“I am Liuba! My name means love!” Tears stream down her face as she grasps Tanya’s hand through the bars. Her other hand clutches a scarf to her cheek, a new one Tanya had brought and passed through the iron barrier between them. “I need communion,” she says, reaching for Tanya as if for an anchor in a storm.
Liuba’s voice rings loud through the inner courtyard, and she stands tall, bright and unmistakable in orange. It is not the orange of a prison uniform, but her own winter coat. She is in isolation for two weeks, just back from another facility where she was sent due to health issues. She has served more than five years of her sentence, with another two to go, and has two children waiting her release, currently being fostered by a Christian family.
Tanya holds her through the bars of the door, praying calmly yet firmly in Romanian, and there is a transfer of holy energy here. Leslie and I step back a few paces, leaving them to this exchange of tears and prayer.

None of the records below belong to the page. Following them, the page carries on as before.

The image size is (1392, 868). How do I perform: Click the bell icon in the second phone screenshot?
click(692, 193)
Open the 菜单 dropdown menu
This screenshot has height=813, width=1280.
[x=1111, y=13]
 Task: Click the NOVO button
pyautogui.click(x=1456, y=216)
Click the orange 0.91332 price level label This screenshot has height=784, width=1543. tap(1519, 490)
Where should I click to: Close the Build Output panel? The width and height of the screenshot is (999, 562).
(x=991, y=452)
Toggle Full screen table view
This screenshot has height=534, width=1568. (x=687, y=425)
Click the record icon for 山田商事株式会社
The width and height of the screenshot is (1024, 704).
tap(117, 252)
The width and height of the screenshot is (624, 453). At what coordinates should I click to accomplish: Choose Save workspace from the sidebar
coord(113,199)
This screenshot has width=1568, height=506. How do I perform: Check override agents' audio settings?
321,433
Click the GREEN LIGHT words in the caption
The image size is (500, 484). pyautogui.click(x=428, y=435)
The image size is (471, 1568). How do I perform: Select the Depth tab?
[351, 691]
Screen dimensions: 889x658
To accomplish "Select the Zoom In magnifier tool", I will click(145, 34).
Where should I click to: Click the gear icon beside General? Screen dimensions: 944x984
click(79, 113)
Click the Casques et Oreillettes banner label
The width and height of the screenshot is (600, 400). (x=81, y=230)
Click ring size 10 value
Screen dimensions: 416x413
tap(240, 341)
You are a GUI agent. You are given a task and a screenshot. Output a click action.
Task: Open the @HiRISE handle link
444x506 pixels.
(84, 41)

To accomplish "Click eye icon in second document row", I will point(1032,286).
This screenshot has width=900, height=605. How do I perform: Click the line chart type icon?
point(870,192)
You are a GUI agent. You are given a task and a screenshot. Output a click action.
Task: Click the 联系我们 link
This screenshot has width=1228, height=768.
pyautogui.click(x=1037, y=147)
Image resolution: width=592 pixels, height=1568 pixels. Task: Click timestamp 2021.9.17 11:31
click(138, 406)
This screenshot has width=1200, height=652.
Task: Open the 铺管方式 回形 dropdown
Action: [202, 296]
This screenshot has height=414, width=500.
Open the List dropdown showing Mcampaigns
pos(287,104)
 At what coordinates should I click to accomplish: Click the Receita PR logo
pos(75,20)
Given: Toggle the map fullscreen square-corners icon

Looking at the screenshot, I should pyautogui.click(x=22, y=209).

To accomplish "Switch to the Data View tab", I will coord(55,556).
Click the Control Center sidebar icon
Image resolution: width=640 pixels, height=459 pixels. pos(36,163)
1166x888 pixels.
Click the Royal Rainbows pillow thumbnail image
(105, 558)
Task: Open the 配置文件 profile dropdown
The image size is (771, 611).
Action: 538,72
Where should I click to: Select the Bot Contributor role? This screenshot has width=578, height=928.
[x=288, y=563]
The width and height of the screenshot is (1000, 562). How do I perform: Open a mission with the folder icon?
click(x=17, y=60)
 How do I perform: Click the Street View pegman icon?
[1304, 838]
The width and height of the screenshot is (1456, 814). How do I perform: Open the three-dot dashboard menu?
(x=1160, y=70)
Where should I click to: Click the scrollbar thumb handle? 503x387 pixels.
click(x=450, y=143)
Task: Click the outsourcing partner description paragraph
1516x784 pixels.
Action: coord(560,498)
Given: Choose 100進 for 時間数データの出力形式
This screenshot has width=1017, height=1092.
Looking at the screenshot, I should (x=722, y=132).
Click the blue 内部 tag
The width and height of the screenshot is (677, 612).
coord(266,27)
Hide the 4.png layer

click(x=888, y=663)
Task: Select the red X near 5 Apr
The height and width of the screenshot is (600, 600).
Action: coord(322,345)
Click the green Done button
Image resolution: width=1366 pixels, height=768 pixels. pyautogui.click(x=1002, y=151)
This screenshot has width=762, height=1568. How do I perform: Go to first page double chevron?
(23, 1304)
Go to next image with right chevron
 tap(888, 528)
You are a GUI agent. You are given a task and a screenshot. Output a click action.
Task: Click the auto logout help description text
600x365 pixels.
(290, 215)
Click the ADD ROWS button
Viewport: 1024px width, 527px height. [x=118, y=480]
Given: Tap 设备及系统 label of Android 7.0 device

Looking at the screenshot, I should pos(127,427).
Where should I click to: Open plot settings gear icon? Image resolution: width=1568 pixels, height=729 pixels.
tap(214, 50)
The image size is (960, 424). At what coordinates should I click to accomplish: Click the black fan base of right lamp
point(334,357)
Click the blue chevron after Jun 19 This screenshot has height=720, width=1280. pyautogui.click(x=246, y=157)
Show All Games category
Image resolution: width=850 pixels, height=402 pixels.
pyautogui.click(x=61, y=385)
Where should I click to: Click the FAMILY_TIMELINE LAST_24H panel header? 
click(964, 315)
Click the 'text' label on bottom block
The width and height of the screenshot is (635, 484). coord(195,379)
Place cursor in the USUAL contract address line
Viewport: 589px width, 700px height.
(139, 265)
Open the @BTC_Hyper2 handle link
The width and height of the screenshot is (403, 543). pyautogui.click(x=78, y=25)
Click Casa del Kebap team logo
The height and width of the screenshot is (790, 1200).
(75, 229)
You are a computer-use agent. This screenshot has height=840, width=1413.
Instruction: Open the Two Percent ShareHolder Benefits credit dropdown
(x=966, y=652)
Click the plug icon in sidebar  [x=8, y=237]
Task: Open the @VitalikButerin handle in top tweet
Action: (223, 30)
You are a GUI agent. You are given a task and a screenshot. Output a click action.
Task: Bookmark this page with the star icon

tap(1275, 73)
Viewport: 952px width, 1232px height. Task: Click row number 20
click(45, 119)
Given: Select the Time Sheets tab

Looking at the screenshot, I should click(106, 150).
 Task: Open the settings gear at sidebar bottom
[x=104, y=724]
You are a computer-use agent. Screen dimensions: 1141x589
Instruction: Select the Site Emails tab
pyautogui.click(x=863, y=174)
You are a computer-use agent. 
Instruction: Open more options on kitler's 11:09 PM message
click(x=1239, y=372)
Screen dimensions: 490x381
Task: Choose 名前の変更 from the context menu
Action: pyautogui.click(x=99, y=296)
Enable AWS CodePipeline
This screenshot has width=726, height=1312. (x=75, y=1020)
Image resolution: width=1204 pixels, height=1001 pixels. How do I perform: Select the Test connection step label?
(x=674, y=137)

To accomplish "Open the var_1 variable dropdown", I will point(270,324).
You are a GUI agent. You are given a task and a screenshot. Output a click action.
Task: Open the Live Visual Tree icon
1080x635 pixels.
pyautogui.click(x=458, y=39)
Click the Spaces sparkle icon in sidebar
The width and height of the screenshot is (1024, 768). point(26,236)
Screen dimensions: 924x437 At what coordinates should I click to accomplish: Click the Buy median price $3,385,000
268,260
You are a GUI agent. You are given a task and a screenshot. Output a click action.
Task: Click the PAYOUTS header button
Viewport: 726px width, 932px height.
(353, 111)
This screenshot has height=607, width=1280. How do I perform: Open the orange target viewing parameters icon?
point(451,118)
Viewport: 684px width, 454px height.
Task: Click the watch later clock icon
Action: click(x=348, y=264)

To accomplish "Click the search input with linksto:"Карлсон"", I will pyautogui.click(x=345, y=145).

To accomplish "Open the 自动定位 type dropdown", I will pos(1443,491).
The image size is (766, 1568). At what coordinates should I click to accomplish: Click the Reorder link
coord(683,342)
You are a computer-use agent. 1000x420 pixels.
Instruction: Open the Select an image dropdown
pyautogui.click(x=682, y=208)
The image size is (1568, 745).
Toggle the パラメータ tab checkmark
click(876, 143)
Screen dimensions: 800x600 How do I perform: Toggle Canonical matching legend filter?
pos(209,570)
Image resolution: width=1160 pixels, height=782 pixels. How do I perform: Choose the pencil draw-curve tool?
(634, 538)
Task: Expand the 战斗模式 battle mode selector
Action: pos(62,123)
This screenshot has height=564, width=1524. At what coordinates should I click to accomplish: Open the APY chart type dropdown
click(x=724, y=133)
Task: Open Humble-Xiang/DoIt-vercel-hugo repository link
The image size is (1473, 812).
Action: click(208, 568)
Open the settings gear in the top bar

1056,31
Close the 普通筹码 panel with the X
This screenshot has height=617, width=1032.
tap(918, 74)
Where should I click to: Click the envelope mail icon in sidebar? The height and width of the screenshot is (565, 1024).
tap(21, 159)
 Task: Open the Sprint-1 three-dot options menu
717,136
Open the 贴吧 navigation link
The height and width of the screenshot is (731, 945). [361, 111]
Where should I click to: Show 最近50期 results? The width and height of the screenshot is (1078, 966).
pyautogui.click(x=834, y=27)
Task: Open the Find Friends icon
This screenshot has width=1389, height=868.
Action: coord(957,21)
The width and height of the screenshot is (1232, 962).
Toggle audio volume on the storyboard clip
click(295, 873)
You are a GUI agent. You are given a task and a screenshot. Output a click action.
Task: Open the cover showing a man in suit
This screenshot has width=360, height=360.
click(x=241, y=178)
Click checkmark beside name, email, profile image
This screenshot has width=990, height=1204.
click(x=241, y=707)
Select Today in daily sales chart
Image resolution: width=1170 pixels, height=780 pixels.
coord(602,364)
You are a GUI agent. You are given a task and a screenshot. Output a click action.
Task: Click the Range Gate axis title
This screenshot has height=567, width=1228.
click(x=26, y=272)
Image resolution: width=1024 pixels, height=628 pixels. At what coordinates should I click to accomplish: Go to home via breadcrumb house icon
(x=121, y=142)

The spring sun shines on the white buildings of the compound and the brave green shoots coming up through the grey soil. A cat moves silently to a sunspot in the grass. But the north wind is cold here at Rusca women’s prison.
We have just had a writing session in the Prayer Room at the top of the hill, also known as the “Miracle Room.” We had surrendered our passports — Canadian, American and Moldovan — and been given a full pat-down by a female guard at the front gate. Leslie and I are here with a few local ladies that regularly visit this prison. Luminița carried in a stack of boxes loaded with placinta, the delicious pastry I had fallen in love with at first bite. We walked the steep road up to the Prayer Room where the women were waiting for us (and the placinta), crowded around three sides of a square of tables. One of them, beaming in a black wool vest, enveloped each of us in an enthusiastic hug. We took our seats at the front of the room, smiling at this rather unusual class and the curious murmur of Romanian and Russian.
The women wear their own clothes here, and jewelry. There were young women, with eyebrows carefully and thickly drawn on, and old women, grandmas in colourful scarves tied beneath their chins. There were Roma women, some women we were told who could neither read nor write, and others with eyes turned at odd angles, deformities which made me wonder who must have taken advantage of them on the difficult path to this prison. Most seemed eager. A few were reserved, the person inside retreating behind a still face, holding secrets, averting gaze.
Plates of placinta, hot tea in paper cups, notebooks and pens were passed out. The slide presentation Leslie had prepared would not load on the prison’s smart screen. Leslie dove in bravely without it, Tanya there to translate everything into Romanian. When Leslie introduced herself as a mother of six (five boys!) and a grandmother of four, the room erupted in applause. Here was something they honoured greatly.
As Leslie began to speak of her own survival in a place where her voice did not matter, I saw a hungry sort of hope in the quieted room. Faces glimmered with tears and nods of understanding. She went on to tell about how God asked her to forgive her own abusive father, and how writing helped her to do just that. But we did not dwell on heavy things. For there was a story of Seabird Soup to be told! And this all from memory, for the only copy of the story was on the missing slides. Crinkly-eyed smiles met Leslie and Tanya’s dramatic retelling.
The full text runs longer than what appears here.